A fellow electric vehicle (EV) advocate argues that electric transportation is beneficial to the environment in the U.S. right this minute, based on the EPA’s calculator, according to which switching to an EV has “lowered his CO2 by four tons per year,” and that his “experience is shared by thousands of EV/PHEV drivers around the country.”
I respond:
Sorry to say, but what you and thousands of others *think* you are doing, versus what is actually happening, are two different things. That calculator, and almost all of which I’ve seen like it, bases its mathematics on the average grid-mix in the U.S., only a bit north of 30% of which is coal.
The issue here, however, is not the average grid-mix, but the typical response that grid-operators take to an incremental load when people are charging their cars. This isn’t 30%-or-so coal; it’s almost all coal, because this is the least expensive form of baseload power.
And sadly, in the U.S. at least, it really doesn’t matter too much where you live. In “coal states” this may be more obviously the case than in the west, whose grids are more heavily composed of natural gas or, in the Pacific Northwest, hydro. The issue out here is that charging EVs in the middle of the night means that we are able to sell less (relatively) clean power to other states, which means that somewhere, more coal is being burned.
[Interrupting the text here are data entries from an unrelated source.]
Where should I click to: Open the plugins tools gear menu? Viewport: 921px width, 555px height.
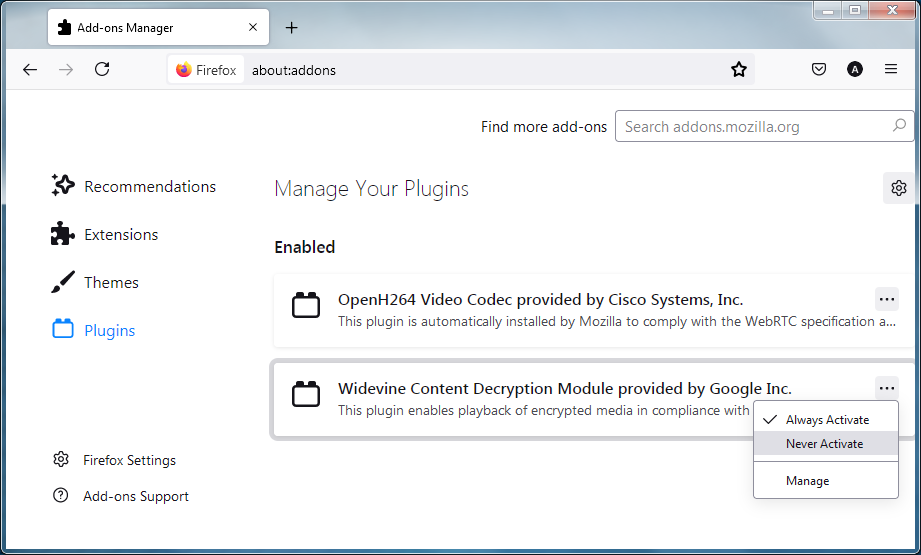[x=898, y=188]
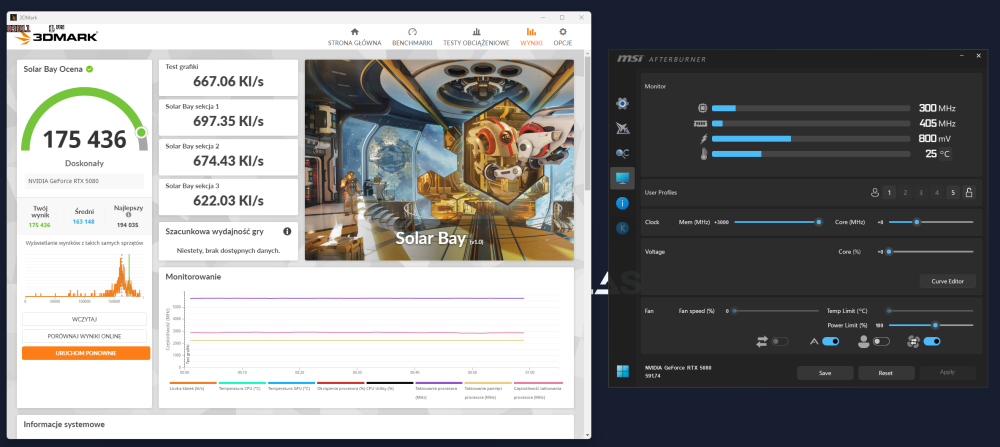The height and width of the screenshot is (447, 1000).
Task: Click the profile lock icon
Action: [x=968, y=192]
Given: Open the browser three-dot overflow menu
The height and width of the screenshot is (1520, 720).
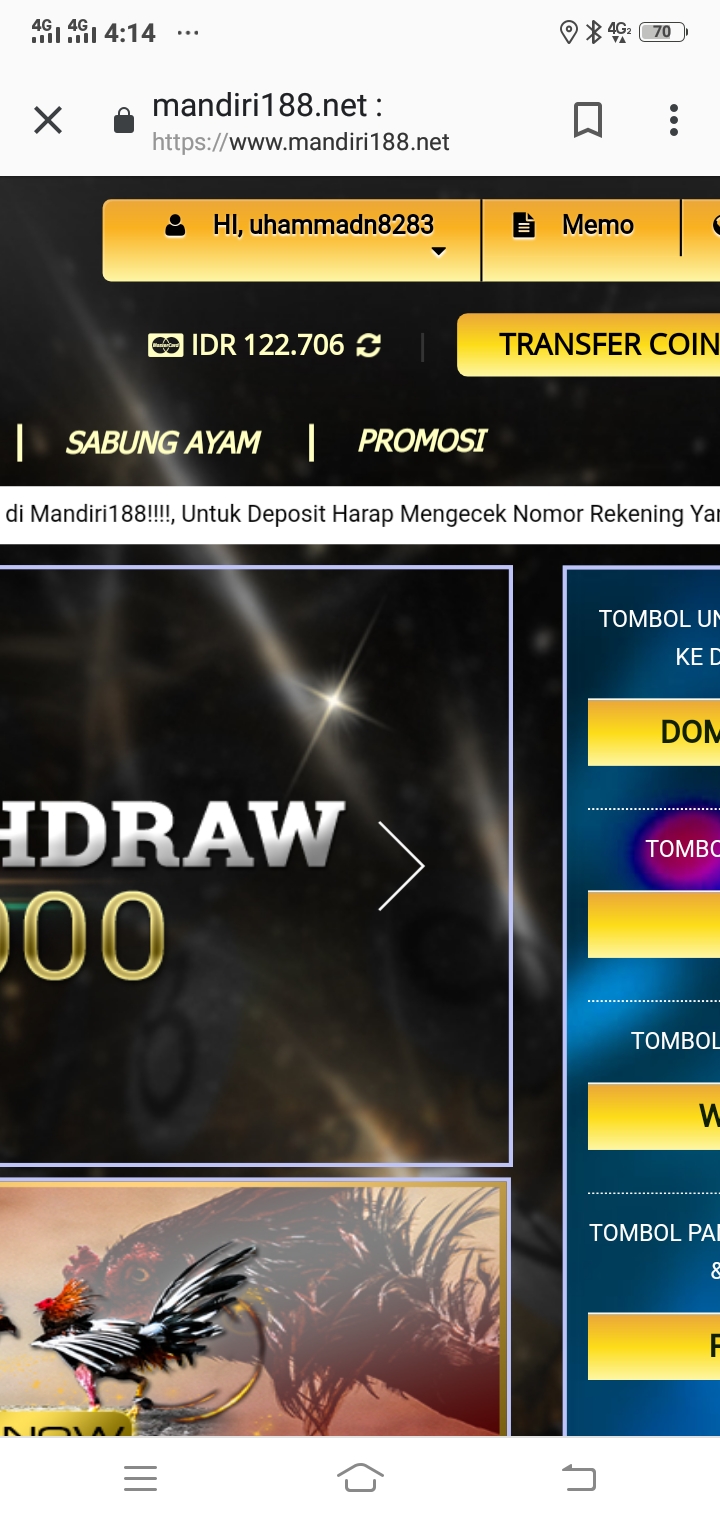Looking at the screenshot, I should [x=674, y=121].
Until we change that, EVs will not represent a net-positive contributor to the environment.
Having said that, perhaps paradoxically, I remain a supporter of electric transportation. A few things I point out to nay-sayers:
• We’re in the process of a great many inter-related transitions vis-à-vis energy and transportation, none of which will be made overnight, but all of which will represent environmental gains for EVs versus liquid hydrocarbon fuels.
• In the course of these transitions, EVs will help us integrate more variable renewable energy resources, and will become a huge part of the implementation of smart-grid.
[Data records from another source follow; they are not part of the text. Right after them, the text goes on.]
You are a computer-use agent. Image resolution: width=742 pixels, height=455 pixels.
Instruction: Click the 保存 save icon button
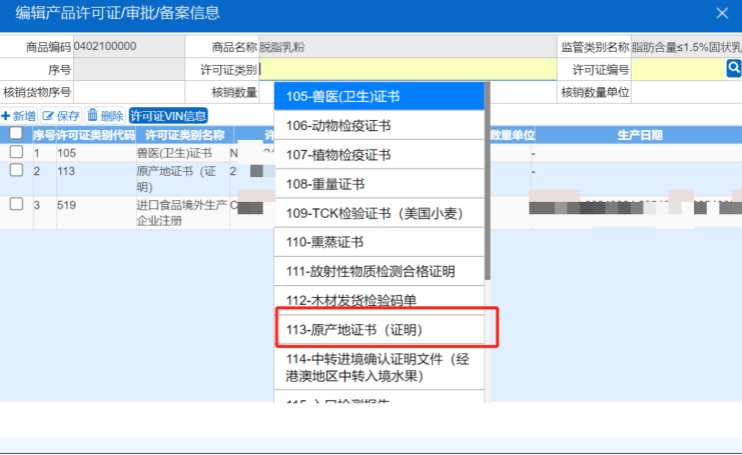[x=61, y=116]
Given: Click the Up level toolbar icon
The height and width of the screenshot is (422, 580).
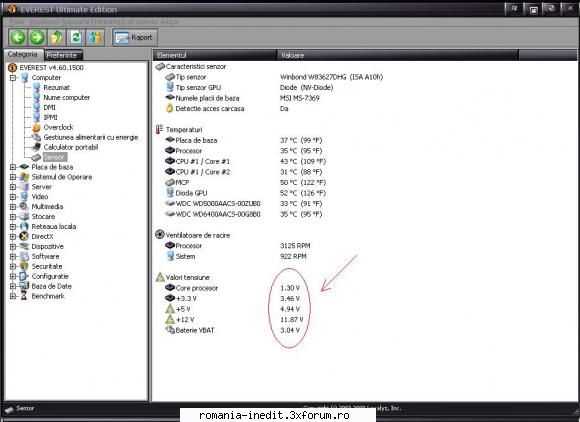Looking at the screenshot, I should pyautogui.click(x=57, y=37).
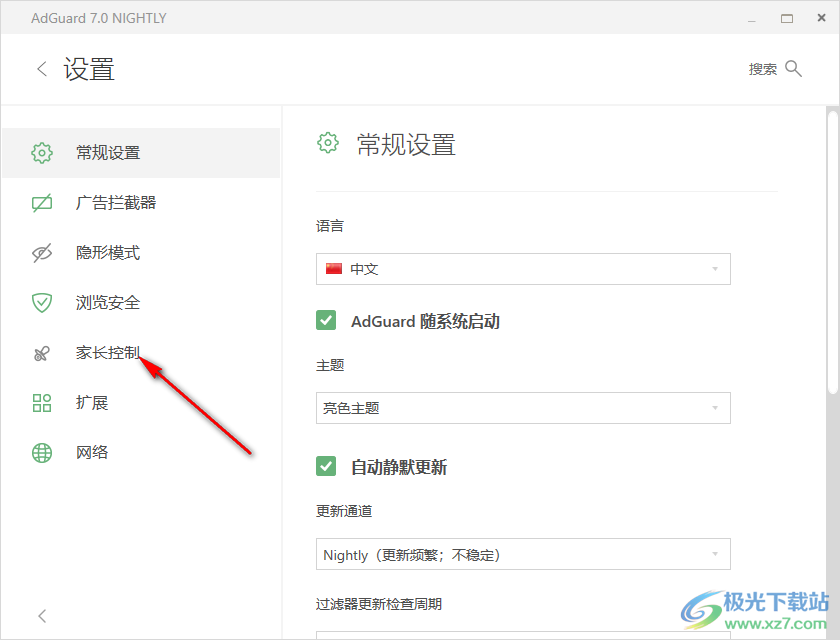This screenshot has width=840, height=640.
Task: Click the Stealth Mode eye icon
Action: pyautogui.click(x=42, y=253)
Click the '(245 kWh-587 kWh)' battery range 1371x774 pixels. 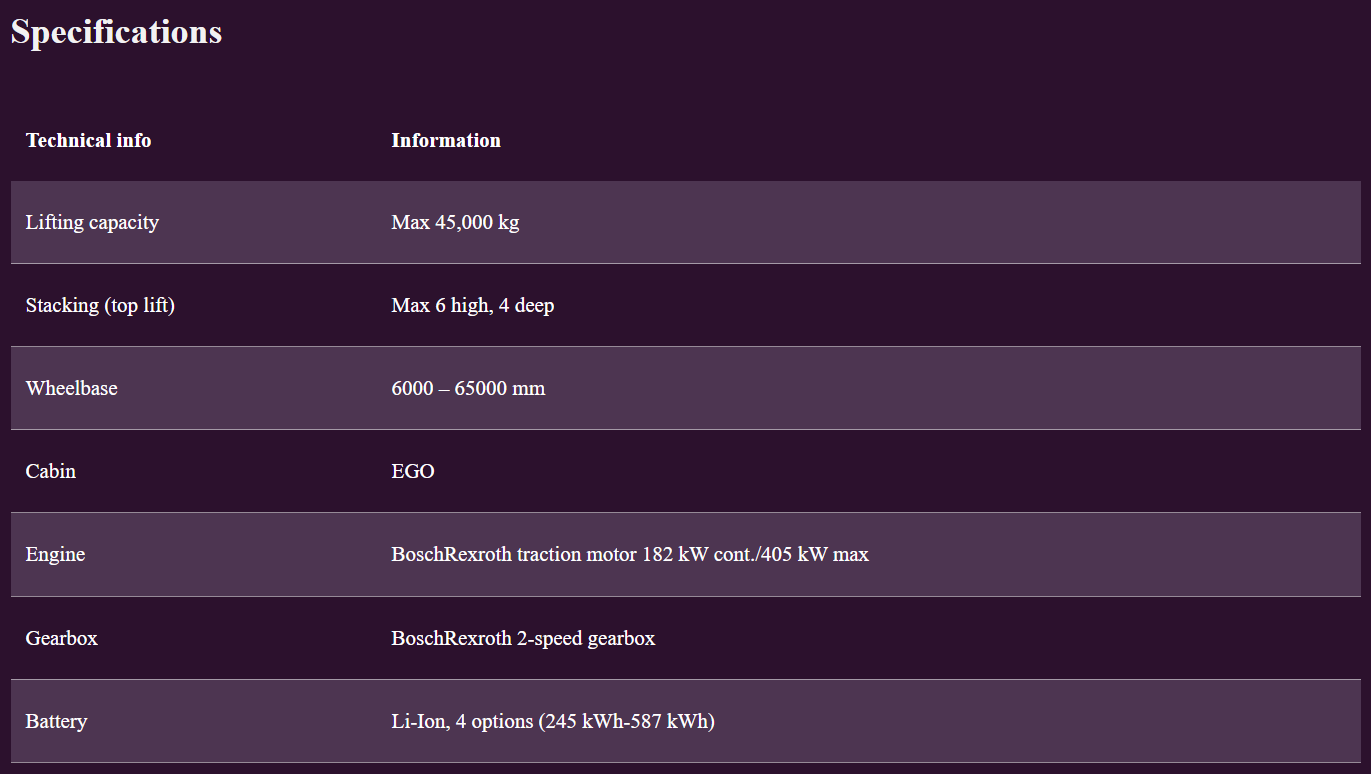point(627,721)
• The overall energy efficiency of an internal combustion engine (ICE) is less than 25%; the comparable figure for an EV is over 80%. ICE run on fossil fuels which are dirty and getting worse; EVs can run on sunlight – and increasing numbers of them do each day.
• If you support alternative fuels, it’s really hard to get excited about hydrogen, propane, natural gas, etc. Yes, we have a delivery infrastructure to pump gas, but we also have one to deliver electricity.
• Environmental damage is only one of the negative consequences of the world’s dependence on oil. Families that have had a loved one come back from one of our wars in the Middle East with a missing leg, or, worse, in a bag, know this at a level the rest of us can only imagine in our nightmares.
1 comment
Interesting article. However, are you implying that grid operators somehow know when electricity is being used by EVs and then supply that almost always with coal? Incremental load can also be supplied by natural gas, can it not? And I’m not sure I buy the argument that EVs are the sole cause of spikes in electricity consumption, seems a bit far-fetched to me.